Nov 03, 2011
The principal reason so little attention is paid to the constant victims of American violence in the Muslim world is because the U.S. Government refuses to disclose anything about these attacks and media outlets virtually never report on those victims...[]
It's easy to cheer for a leader who regularly extinguishes the lives of innocent men, women, teeangers and young children when you can remain blissfully free of hearing about the victims. It's even easier when the victims all have Muslim-ish names and live in the parts of the Muslim world we've been taught to view as a cauldron of sub-human demons. That's why it's periodically worth highlighting the actual impact of those drones and the actual people they kill, as the BBC did [yesterday]:
When tribal elders from the remote Pakistani region of North Waziristan travelled to Islamabad last week to protest against CIA drone strikes, a teenager called Tariq Khan was among them.
A BBC team caught him on camera, sitting near the front of a tribal assembly, or jirga, listening carefully.
Four days later he was dead - killed by one of the drones he was protesting against.
His family told us two missiles hit the 16-year-old on Monday near Miranshah, the main town in North Waziristan. His 12-year-old cousin Wahid was killed alongside him. . . .
After the missile strike on Monday, Pakistani officials said four suspected militants had been killed.
If the strike actually killed two young boys - as appears to be the case - it's unlikely anyone will ever be held to account. . . .
Many senior commanders from the Taliban and al-Qaeda are among the dead. But campaigners claim there have been hundreds of civilian victims, whose stories are seldom told.
A shy teenage boy called Saadullah is one of them. He survived a drone strike that killed three of his relatives, but he lost both legs, one eye and his hope for the future."I wanted to be a doctor," he told me, "but I can't walk to school anymore. When I see others going, I wish I could join them."

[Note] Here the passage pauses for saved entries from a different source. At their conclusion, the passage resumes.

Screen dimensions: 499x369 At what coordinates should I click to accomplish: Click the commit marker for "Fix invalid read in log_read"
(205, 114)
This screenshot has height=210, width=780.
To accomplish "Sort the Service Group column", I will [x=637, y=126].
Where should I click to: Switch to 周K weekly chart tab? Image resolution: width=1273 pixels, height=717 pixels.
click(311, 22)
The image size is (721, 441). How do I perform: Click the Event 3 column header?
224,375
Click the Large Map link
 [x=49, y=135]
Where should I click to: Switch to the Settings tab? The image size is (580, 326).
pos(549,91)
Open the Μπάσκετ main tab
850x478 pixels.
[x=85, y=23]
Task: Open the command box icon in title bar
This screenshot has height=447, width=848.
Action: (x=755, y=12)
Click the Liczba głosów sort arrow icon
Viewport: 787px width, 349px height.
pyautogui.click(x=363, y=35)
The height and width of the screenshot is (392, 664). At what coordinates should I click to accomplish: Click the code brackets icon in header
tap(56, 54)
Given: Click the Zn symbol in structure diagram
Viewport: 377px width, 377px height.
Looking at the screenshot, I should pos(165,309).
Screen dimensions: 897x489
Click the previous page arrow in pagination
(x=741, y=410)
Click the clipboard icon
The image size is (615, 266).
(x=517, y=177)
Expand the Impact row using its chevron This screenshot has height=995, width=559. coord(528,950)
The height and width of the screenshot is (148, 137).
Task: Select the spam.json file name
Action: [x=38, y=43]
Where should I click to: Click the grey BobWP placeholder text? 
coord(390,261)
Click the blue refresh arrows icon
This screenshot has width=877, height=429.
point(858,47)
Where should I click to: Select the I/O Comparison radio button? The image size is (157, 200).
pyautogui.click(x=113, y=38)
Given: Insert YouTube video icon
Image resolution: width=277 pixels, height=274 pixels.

Like Tariq, Saadullah travelled to Islamabad for last week's jirga. Seated alongside him was Haji Zardullah, a white-bearded man who said he lost four nephews in a separate attack.
"None of these were harmful people," he said. "Two were still in school and one was in college."
The article quotes the international human rights lawyer Clive Stafford Smith arguing that because Pakistan is not a war zone, these killings are "murder."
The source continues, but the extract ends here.